Azerbaijan, he said, which had been at war with Armenia and Mountain Karabakh, is concerned over plans to withdraw Russia's troops from Georgia to Armenia.

The latter, unlike Azerbaijan and Georgia, has not set EU and NATO integration as a national objective. Instead, the country links its future to Russia.

In Paulauskas' words, Azerbaijan has "very clearly" declared its orientation toward NATO and has started speaking about Euro-integration processes. Meanwhile, Georgia has already confirmed its goals of Euro-Atlantic integration through parliamentary resolution.

The chairman of Parliament noted, however, that on its way to NATO and the EU, Georgia still has to solve "a number of problems," but its leaders' enthusiasm gives hope that this will be done.

"I believe that Georgia will cope with the set tasks," Paulauskas said, adding that Georgia could be considered a South Caucasus "region leader."

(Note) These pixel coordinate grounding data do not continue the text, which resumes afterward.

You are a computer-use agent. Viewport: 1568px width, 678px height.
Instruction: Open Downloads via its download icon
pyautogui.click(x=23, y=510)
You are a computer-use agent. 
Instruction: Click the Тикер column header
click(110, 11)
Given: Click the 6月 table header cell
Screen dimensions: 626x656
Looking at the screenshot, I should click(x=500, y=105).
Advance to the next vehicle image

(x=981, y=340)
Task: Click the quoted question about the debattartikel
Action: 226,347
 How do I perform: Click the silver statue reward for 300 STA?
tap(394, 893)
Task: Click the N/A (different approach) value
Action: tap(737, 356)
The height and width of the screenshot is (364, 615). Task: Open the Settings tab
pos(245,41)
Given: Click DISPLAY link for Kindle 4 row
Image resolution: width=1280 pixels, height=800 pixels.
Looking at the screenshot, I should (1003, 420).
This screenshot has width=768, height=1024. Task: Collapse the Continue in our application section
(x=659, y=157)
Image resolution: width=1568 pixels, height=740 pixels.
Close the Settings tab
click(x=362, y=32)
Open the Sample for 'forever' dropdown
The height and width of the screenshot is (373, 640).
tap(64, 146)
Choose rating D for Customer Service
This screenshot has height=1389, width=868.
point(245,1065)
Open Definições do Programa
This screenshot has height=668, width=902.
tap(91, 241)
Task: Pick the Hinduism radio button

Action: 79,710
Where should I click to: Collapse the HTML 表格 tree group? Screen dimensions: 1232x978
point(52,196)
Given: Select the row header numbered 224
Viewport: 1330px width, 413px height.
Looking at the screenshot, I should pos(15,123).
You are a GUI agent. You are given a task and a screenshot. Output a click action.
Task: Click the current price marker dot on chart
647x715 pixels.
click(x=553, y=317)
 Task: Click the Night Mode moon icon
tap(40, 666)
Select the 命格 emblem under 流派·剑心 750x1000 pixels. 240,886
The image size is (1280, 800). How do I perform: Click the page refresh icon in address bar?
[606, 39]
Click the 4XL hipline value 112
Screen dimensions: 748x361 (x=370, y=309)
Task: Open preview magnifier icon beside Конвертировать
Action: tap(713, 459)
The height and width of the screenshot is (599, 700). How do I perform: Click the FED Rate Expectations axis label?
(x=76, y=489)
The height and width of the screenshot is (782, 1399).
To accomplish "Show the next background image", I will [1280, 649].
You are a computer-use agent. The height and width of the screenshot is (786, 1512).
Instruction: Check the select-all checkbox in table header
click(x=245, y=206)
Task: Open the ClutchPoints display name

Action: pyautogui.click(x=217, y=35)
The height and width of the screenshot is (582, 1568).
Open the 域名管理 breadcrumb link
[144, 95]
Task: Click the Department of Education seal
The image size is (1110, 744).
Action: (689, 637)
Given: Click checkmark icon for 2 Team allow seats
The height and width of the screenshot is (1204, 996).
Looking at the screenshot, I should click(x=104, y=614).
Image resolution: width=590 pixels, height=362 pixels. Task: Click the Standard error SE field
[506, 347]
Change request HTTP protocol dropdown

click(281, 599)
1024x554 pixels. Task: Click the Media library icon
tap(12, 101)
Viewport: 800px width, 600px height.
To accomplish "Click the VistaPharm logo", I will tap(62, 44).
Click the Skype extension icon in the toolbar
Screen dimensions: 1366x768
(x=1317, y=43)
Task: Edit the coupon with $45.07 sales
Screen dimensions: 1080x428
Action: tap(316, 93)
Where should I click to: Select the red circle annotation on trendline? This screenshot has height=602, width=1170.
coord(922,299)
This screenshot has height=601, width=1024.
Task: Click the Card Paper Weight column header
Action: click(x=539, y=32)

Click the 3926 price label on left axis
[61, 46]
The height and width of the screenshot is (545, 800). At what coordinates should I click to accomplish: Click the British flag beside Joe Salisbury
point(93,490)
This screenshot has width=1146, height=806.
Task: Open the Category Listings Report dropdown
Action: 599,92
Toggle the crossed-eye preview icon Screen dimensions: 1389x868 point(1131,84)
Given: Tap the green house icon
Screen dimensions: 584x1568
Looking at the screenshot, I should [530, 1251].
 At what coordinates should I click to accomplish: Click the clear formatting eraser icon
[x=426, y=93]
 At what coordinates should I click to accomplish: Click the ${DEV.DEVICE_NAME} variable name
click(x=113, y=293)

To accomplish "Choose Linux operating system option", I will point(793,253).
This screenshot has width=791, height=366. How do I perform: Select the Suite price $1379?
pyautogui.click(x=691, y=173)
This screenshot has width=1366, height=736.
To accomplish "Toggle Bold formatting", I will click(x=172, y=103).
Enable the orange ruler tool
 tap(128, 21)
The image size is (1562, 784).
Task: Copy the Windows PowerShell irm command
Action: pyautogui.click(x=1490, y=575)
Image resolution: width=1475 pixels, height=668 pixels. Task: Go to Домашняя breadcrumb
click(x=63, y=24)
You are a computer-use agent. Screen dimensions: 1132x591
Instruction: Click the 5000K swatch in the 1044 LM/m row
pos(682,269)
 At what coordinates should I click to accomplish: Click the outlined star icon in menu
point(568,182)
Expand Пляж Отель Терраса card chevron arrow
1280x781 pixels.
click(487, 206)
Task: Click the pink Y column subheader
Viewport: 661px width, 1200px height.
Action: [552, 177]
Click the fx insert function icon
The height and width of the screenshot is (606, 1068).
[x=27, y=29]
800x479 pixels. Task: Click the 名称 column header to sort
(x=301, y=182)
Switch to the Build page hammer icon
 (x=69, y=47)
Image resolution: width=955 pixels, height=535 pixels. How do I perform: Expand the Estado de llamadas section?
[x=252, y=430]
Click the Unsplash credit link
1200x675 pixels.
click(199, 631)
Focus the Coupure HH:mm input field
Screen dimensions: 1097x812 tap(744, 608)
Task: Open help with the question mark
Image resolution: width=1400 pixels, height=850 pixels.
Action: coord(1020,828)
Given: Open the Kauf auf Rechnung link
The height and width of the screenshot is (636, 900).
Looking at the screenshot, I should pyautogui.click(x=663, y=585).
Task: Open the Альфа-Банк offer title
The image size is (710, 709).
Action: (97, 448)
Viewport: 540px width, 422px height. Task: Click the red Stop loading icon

Parliamentary European Affairs Committee Chairman Vydas Gedvilas, member of Parliament's speaker-led delegation, has signed a declaration on cooperation between Lithuania's European affairs committee and Georgia's European integration affairs committee in Tbilisi.

According to a press release from Parliament, this is the first declaration of its kind for a country seeking EU membership.

In the declaration, the committee commits itself to supporting Georgia in efforts to promote regional cooperation, create administrative capabilities and train public officials in European integration issues, while sharing Lithuania's experience with reform implementation.

Lithuania became a full-fledged member of the EU and NATO last year. Since then, they have received international attention, along with Poland, for their role in helping Georgia find a peaceful solution to the election crisis in December, and facilitating democratic development.